Selected extract:

^^^^^^^^

U.S. Representatives Brian Mast (FL-18) and Angie Craig’s (MN-2) Local Water Protection Act passed out of the Transportation & Infrastructure Committee today. The bipartisan effort to reduce harmful water pollution increases grant funding for state and local governments to decrease water pollutants, including addressing toxic agricultural runoff, septic to sewer conversions, legacy pollutants, impacts from dams, effects of channelization of water bodies and other forms of pollution.
“This bipartisan bill will increase federal support to address pollution from agricultural runoff, assist with septic to sewer conversions and prevent other forms of pollution,” Rep. Mast said. “Not another day should go by where the federal government allows Americans to be poisoned through the water they drink, bathe or swim in.”
“Our lakes and waterways are critical to Minnesota’s economy and the pride we all hold in the natural beauty of our state,”Rep. Craig said. “I appreciate Representative Mast’s continued partnership on the bipartisan Local Water Protection Act to help us renew and increase funding to keep our waters clean and safe for generations to come, and I am proud to see this important legislation moving forward.”

^^^^^^^^

Provided information:
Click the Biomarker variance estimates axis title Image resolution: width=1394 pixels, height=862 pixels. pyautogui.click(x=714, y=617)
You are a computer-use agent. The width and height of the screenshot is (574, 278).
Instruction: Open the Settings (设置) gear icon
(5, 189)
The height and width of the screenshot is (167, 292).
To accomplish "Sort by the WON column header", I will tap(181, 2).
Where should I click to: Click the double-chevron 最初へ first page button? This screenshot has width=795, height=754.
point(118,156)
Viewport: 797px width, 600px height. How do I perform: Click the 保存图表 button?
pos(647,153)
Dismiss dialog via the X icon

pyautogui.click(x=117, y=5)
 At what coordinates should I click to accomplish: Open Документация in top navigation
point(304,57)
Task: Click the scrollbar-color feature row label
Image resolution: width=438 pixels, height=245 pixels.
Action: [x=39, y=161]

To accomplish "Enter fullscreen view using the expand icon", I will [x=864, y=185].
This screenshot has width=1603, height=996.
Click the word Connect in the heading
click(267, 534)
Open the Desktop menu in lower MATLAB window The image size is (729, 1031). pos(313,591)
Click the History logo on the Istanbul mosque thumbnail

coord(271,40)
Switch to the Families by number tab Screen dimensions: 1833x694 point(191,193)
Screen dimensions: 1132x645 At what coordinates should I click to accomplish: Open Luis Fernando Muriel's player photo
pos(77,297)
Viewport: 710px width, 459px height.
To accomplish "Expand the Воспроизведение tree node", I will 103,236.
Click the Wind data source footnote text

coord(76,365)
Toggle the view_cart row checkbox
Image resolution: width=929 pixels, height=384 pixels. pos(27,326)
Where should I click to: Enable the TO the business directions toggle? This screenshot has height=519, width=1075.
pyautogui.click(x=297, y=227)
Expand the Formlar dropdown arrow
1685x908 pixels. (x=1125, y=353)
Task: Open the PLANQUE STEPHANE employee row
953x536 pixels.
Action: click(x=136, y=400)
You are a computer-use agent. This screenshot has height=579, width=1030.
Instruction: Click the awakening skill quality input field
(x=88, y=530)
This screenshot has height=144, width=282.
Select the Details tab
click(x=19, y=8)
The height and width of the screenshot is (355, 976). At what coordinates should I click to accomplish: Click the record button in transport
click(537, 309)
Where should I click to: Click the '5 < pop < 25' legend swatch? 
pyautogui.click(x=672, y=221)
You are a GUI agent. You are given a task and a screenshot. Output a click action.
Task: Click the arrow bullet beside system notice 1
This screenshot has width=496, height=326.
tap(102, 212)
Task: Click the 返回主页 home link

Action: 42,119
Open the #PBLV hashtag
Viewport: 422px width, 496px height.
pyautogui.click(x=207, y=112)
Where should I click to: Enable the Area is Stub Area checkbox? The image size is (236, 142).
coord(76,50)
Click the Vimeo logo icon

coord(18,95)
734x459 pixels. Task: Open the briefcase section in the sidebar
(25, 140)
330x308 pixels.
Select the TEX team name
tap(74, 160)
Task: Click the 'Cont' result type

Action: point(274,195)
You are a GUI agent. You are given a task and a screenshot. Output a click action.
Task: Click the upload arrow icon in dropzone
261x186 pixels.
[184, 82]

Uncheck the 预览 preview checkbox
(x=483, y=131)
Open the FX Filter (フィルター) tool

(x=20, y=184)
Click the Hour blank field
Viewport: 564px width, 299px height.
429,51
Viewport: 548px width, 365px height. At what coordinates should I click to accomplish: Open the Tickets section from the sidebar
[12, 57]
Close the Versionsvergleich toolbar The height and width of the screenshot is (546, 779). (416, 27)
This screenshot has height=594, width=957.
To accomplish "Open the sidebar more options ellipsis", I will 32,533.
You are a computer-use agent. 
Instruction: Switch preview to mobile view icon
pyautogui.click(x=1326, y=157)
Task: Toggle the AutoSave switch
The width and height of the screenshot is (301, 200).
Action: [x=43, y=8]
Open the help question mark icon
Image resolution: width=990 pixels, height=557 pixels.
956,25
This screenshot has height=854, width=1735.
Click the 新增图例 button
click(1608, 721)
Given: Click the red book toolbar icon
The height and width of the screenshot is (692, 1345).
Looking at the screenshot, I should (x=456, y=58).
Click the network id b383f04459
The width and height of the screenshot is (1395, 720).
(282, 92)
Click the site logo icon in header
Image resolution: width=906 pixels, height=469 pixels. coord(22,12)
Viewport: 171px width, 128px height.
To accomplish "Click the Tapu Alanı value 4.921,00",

^^^^^^^^

Prompt 1: Rewrite the press release on the Local Water Protection Act from "U.S. Representatives Brian" to "forms of pollution.", renaming "grant funding" as "federal grant money".
Prompt 2: According to the press release on the Local Water Protection Act, which committee did the bill pass out of?
Prompt 3: Write the next paragraph of the press release on the Local Water Protection Act.
The records have nothing to do with the press release.

Written response 1:
U.S. Representatives Brian Mast (FL-18) and Angie Craig’s (MN-2) Local Water Protection Act passed out of the Transportation & Infrastructure Committee today. The bipartisan effort to reduce harmful water pollution increases federal grant money for state and local governments to decrease water pollutants, including addressing toxic agricultural runoff, septic to sewer conversions, legacy pollutants, impacts from dams, effects of channelization of water bodies and other forms of pollution.

Written response 2: The Transportation & Infrastructure Committee.

Written response 3:
The Local Water Protection Act would reauthorize and increase funding to $200 million per year for an Environmental Protection Agency (EPA) grant program that provides funds for states to develop and implement programs for managing nonpoint source water pollution or pollution from diffuse sources, including runoff from farms, managed forests and urban areas.
The Section 319 Grant Program has funded hundreds of programs in Florida alone since its creation in 1987, including McCarty Ranch in St. Lucie County, Willoughby Creek in Martin County and the C-43 Reservoir in Hendry County. A full list can be found here.
The next step is for the bill to be voted on by the full House of Representatives. Companion legislation is led in the U.S. Senate by Senators Amy Klobuchar (MN) and Marco Rubio (FL).